▶ _Exercise directions_
Please repeat the rows below with "tab" swapped for "section" throughout and everything else left as it is. Leave the pictures out of your answer.

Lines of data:

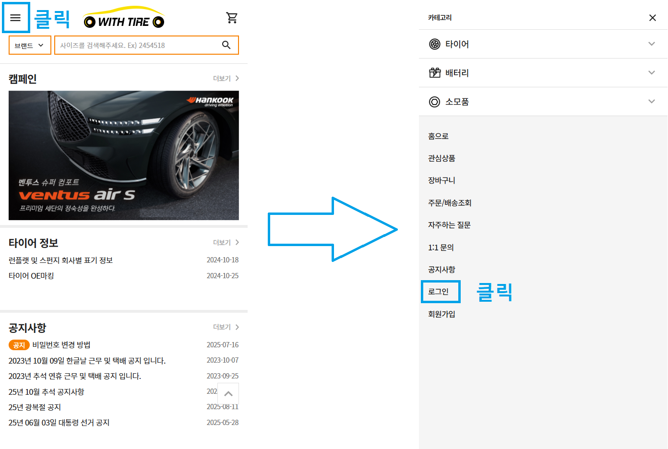The height and width of the screenshot is (449, 668).
Task: Close the category menu panel
Action: (x=652, y=18)
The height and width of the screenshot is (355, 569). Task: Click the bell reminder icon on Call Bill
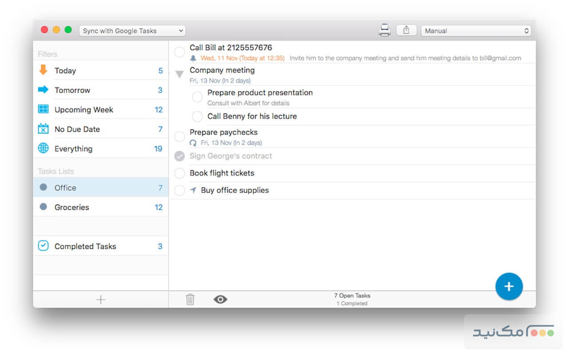(x=193, y=58)
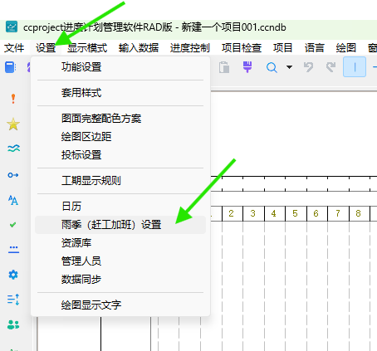Image resolution: width=377 pixels, height=351 pixels.
Task: Select 功能设置 from the settings menu
Action: pyautogui.click(x=81, y=67)
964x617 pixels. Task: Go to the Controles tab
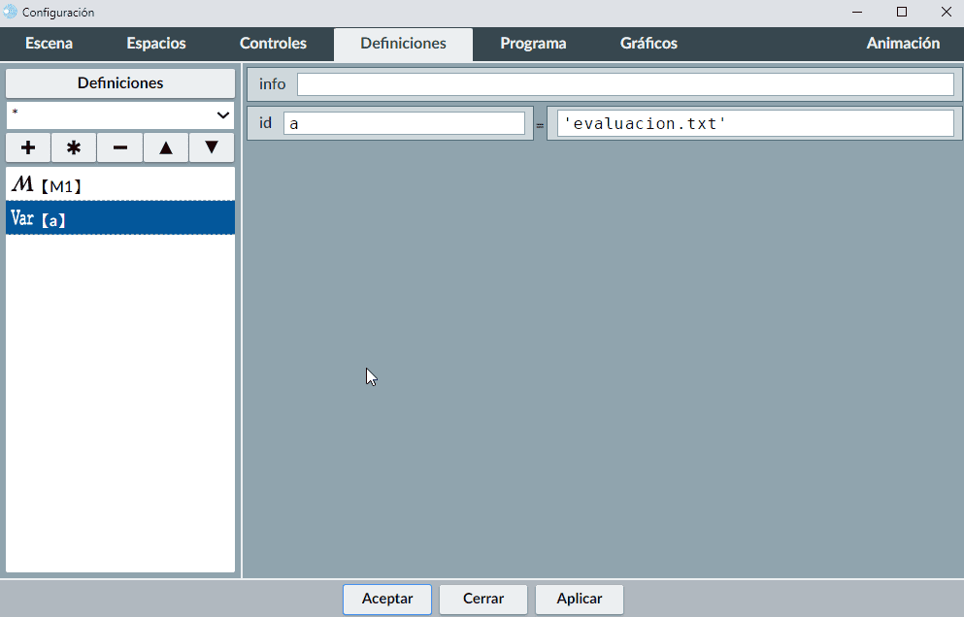(x=273, y=44)
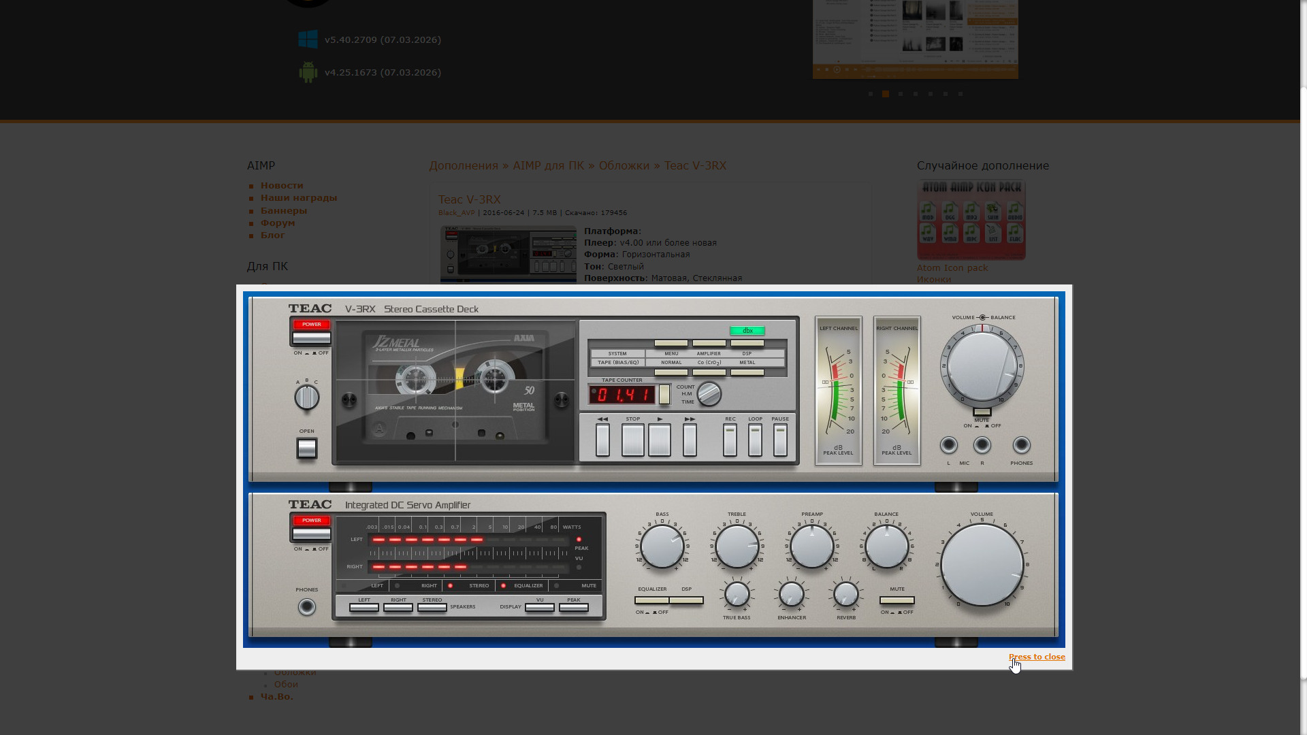
Task: Click the Android robot download icon
Action: tap(308, 72)
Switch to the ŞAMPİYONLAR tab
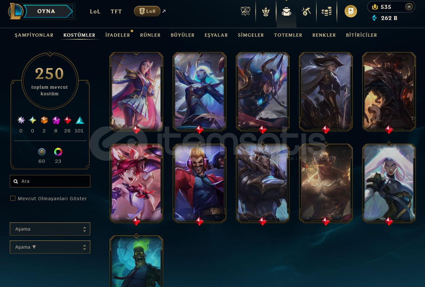 (x=34, y=35)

▶ _Answer for the task_
The height and width of the screenshot is (449, 668).
Task: Close the category menu panel
Action: (x=652, y=18)
The height and width of the screenshot is (355, 569). Task: Click the bell reminder icon on Call Bill
(x=193, y=58)
Image resolution: width=377 pixels, height=351 pixels.
Task: Select 功能设置 from the settings menu
Action: pyautogui.click(x=81, y=67)
964x617 pixels. Task: Go to the Controles section
(x=273, y=44)
Task: Click the Android robot download icon
Action: tap(308, 72)
Switch to the ŞAMPİYONLAR section
 (x=34, y=35)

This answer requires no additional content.